From the 847 titles obtained from Medline and the 1746 references listed in Index Medicus, 284 were retained for further assessment. The review of the reference list of these papers yielded 57 additional articles not previously identified. A study list of 341 (284 + 57) papers was hence constructed. This list is available from the authors upon request. Forty eight studies reported in 47 papers were finally included in the meta-analysis.23 26-71 Two articles reported on two independent studies34 35 and two papers reported on the same study.68 69 A summary of these 48 studies is shown in table 1. The agreement between the two primary reviewers regarding the inclusion of the studies in the meta-analysis was moderate (weighted kappa = 0.42; 95% confidence interval 0.35 to 0.50). The reasons for excluding 295 papers were as follows: 137 studies did not properly compare the result of the TNAB with any reference standard; 77 studies did not distinguish patients with mediastinal or pleural lesions from those with parenchymal pulmonary lesions; 41 papers were case reports or series; 17 were review papers; 10 reported on cytological diagnosis of lung lesions without specific reference to TNAB; and 13 were excluded for miscellaneous reasons. We requested missing information from the authors of all the studies included in the overview and achieved a response rate of 85% (39/46).

Table 1

Summary of the studies included in the meta-analysis

VALIDITY ASSESSMENT

In seven of the 48 studies (15%) the cytopathologist was unaware of either the clinical condition of the patient or the final diagnosis. Fifteen studies (31%) were prospective (table 1). Only two studies (4%) satisfied both validity criteria.28 45 In 13 studies (27%) the authors elected to report the results according to the numbers of patients (and not according to the number of biopsies). In these studies the ratio of procedures to patients was <1.1 in eight studies and reached 1.29 in one study.

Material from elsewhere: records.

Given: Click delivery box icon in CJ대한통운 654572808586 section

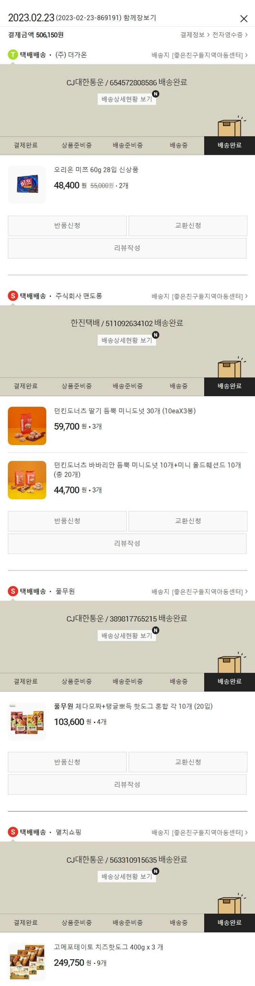Looking at the screenshot, I should (231, 126).
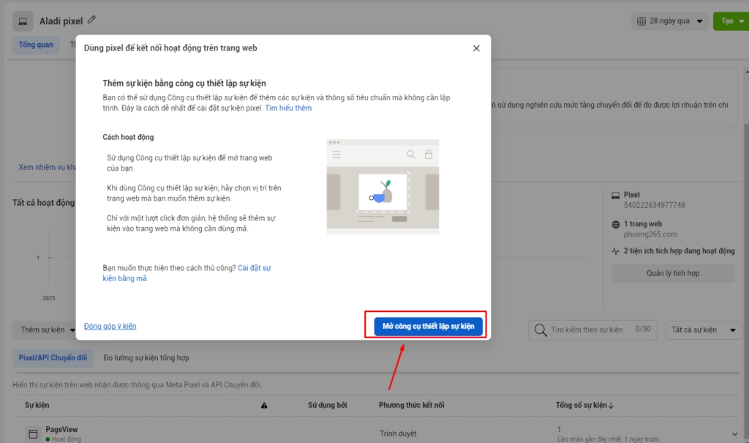Expand the Thêm sự kiện dropdown
The height and width of the screenshot is (443, 749).
tap(48, 330)
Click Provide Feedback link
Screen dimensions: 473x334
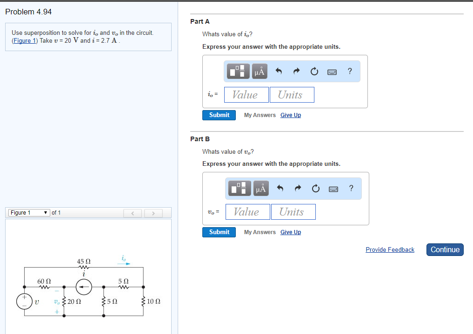coord(390,249)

OPERATING CHARACTERISTICS OF TNAB

Malignant versus all other categories

All 48 studies contributed to this analysis (table 2, fig 5). TNAB was found to be moderately sensitive but highly specific for the diagnosis of malignancies. These results corresponded to a likelihood ratio of 72. In the circumstances of an intermediate pre-test probability of malignancy, a diagnosis of “malignancy” obtained from TNAB therefore usually results in a conclusive change from pre-test to post-test probability of malignancy. For instance, for pre-test probabilities of 0.33 or more the post-test probability is greater than 97%. However, we found heterogeneity among studies in their true positive rates (sensitivities). Of the six a priori hypotheses we developed to explain heterogeneity, none could satisfactorily explain it. The one supposing that the larger the lesions, the more accurate the TNAB could not be used since only eight studies27 28 30 32 37 42 45 63 reported on the mean size of the lesions, which ranged from 2.0 to 4.7 cm. We found statistically significant differences in sensitivities in three subgroup analyses: (1) as expected, sensitivity of TNAB was lower in the studies in which the investigators blindly compared the results of TNAB with the reference standard than in those in which unblinded comparisons were done (sensitivity and likelihood ratios 89.5% and 75 versus 78.3% and 65, respectively; difference p<0.001); (2) contrary to what we anticipated, aspiration biopsy needles yielded better results than cutting needles; and (3) fluoroscopy guided TNAB was slightly less sensitive than TNAB performed under any other radiological guidance. However, heterogeneity remained within all subgroups.

Table 2

Primary results of the meta-analyses

Figure 5

Receiver-operator characteristic (ROC) curves: plots of sensitivity versus (1 − specificity) of individual studies according to five diagnostic thresholds. (A) Malignant versus all other categories; (B) malignant or suspicious versus all other categories; (C) suspicious versus all other categories (excluding the “malignant” category); (D) benign versus all other categories; (E) benign specific versus all other categories.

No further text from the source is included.